▶ _Your task_:
Repeat exactly the lines of the entries below from the one with "Select 策略 in the upper sidebar" through the one with "Task: Open the About menu", both ends included, and nothing else.
───── Data supplied ─────
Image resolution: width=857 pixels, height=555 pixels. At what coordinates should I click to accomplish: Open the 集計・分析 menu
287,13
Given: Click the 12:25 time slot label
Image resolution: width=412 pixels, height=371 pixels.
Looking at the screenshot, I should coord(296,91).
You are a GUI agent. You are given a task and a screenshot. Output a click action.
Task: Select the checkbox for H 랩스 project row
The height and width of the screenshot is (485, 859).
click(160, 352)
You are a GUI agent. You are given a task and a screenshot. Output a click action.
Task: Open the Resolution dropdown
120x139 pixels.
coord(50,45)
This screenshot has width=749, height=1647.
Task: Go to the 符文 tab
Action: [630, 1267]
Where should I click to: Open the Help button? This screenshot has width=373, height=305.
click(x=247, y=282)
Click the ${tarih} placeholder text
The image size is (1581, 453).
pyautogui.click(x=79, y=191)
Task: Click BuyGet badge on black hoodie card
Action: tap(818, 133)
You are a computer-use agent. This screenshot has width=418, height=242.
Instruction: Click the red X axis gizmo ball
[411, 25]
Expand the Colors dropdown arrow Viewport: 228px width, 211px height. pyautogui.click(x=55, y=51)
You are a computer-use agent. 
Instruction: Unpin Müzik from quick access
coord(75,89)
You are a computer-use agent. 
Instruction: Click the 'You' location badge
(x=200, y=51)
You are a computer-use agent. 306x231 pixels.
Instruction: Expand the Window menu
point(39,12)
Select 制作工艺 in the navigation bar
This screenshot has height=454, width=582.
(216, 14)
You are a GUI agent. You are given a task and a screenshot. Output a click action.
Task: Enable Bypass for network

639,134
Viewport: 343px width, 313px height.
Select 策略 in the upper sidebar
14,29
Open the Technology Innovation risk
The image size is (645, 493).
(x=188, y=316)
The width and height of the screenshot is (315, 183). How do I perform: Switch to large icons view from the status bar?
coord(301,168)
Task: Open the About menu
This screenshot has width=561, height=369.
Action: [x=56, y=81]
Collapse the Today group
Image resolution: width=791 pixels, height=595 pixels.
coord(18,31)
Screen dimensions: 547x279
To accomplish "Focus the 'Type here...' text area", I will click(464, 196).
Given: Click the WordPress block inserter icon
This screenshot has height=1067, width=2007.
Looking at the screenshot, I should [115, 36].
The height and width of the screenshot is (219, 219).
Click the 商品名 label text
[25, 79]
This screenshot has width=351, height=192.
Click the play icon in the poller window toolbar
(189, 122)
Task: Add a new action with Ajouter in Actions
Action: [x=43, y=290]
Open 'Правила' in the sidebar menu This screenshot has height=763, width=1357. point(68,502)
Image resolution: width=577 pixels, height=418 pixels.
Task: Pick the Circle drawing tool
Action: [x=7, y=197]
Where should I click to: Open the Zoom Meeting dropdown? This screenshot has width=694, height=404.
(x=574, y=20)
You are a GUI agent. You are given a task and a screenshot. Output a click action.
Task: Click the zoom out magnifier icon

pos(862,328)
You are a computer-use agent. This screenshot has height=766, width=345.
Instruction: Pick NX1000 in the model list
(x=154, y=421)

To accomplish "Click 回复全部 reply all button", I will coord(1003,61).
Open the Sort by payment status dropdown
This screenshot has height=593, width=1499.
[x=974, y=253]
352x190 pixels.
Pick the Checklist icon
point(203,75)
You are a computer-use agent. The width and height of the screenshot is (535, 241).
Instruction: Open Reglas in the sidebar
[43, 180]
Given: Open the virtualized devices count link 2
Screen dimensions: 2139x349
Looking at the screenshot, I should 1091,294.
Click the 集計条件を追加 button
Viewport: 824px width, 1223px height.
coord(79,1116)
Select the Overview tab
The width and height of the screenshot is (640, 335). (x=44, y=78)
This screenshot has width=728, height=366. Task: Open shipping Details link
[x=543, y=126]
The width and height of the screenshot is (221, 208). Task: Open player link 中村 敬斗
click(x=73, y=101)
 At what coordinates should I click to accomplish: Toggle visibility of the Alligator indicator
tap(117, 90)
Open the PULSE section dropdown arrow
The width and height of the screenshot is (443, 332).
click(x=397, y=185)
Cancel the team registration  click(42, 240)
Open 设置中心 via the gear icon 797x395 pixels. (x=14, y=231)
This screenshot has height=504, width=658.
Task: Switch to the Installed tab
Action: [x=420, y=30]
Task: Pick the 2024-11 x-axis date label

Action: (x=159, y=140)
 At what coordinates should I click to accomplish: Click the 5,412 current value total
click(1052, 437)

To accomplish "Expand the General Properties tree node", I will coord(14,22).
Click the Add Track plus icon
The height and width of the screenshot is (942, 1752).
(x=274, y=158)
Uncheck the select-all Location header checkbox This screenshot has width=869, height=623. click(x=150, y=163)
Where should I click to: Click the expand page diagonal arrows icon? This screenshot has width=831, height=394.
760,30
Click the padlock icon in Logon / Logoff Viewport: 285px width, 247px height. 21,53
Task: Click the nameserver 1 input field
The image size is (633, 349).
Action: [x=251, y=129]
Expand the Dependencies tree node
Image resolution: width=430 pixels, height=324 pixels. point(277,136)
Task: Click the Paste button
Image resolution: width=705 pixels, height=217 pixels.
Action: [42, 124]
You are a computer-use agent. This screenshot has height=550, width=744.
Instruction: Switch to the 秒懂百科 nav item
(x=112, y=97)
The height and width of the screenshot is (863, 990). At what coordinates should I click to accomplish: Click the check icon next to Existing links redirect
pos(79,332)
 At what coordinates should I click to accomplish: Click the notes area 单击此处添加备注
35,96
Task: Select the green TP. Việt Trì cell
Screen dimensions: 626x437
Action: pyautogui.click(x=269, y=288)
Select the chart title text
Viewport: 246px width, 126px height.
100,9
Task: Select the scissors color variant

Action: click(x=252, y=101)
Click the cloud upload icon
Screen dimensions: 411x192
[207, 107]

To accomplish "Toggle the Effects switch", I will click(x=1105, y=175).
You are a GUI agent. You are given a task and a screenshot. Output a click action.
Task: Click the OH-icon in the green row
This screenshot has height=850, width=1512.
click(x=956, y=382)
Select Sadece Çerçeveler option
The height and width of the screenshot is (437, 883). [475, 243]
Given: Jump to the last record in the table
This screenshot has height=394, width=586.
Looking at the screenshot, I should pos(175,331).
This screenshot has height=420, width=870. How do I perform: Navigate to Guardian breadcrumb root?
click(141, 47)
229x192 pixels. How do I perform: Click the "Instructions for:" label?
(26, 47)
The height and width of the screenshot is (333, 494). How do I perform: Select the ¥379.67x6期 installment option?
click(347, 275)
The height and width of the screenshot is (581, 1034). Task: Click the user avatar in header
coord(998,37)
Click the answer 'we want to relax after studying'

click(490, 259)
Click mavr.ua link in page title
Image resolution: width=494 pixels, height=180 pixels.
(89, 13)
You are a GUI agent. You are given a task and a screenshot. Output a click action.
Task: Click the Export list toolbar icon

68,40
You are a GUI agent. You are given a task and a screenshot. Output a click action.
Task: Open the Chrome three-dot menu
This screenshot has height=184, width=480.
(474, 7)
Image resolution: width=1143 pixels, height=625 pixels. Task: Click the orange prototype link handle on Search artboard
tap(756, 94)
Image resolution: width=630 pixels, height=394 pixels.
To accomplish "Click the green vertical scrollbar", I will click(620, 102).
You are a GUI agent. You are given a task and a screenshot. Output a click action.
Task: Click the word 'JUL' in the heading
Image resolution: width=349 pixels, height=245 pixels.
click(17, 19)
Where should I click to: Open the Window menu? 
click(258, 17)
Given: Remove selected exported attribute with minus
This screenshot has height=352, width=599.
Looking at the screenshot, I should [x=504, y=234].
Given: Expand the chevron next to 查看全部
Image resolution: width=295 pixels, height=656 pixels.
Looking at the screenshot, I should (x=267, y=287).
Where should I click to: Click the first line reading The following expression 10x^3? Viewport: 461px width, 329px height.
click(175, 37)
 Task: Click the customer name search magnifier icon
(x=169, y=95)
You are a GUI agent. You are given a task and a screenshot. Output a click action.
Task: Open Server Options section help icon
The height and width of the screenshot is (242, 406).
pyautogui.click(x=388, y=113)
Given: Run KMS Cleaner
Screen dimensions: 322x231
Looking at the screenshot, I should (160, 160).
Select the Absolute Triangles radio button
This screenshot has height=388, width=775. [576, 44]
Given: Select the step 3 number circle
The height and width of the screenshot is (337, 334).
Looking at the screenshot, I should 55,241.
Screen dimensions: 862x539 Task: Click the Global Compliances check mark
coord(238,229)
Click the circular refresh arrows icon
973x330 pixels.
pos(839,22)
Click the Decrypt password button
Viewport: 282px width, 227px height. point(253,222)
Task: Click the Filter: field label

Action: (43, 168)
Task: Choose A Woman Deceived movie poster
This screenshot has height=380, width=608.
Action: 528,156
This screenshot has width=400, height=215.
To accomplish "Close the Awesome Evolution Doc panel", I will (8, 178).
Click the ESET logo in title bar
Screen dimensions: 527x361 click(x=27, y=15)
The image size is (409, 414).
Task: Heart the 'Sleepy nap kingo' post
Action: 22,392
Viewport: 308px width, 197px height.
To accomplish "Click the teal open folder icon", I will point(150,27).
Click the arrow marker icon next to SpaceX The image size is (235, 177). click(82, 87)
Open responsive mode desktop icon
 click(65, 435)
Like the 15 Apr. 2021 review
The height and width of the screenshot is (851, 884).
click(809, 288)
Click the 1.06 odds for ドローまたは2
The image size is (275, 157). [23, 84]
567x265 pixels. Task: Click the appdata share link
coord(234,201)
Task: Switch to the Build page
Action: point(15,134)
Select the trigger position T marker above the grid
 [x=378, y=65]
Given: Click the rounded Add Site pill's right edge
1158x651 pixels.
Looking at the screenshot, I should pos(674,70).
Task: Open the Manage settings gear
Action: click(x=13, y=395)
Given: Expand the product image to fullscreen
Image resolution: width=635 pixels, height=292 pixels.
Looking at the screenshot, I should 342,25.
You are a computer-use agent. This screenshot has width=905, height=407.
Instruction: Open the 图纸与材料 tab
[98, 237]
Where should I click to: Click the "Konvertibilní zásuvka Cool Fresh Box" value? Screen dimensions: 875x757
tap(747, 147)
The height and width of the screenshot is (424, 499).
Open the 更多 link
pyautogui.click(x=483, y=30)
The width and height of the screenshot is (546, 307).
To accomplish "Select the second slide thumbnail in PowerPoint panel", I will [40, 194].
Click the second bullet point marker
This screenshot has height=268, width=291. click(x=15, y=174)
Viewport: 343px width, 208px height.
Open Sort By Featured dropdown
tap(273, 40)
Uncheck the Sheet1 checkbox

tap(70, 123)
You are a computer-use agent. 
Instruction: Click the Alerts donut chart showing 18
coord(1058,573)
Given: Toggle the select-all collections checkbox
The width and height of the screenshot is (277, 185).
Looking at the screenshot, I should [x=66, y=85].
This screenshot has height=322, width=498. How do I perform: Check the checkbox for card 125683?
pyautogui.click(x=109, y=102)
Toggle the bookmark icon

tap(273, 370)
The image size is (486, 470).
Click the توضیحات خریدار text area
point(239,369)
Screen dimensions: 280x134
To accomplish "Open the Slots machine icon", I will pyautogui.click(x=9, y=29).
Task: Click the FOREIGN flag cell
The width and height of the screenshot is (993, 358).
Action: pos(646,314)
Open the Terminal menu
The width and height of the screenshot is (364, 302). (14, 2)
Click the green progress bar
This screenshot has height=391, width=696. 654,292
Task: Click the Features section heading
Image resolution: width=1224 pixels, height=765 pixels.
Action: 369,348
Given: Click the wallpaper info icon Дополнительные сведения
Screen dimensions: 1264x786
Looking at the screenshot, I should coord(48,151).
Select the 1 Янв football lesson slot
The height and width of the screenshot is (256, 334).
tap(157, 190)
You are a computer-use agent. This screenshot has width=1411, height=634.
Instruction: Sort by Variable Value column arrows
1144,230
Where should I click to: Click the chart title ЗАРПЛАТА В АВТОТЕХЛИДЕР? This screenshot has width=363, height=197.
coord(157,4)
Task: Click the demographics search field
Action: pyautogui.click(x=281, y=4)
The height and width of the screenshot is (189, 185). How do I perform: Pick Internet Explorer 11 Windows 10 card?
─────
▶ _Written solution_:
Select 策略 in the upper sidebar
14,29
Open the Technology Innovation risk
The image size is (645, 493).
(x=188, y=316)
The width and height of the screenshot is (315, 183). How do I perform: Switch to large icons view from the status bar?
coord(301,168)
Task: Open the About menu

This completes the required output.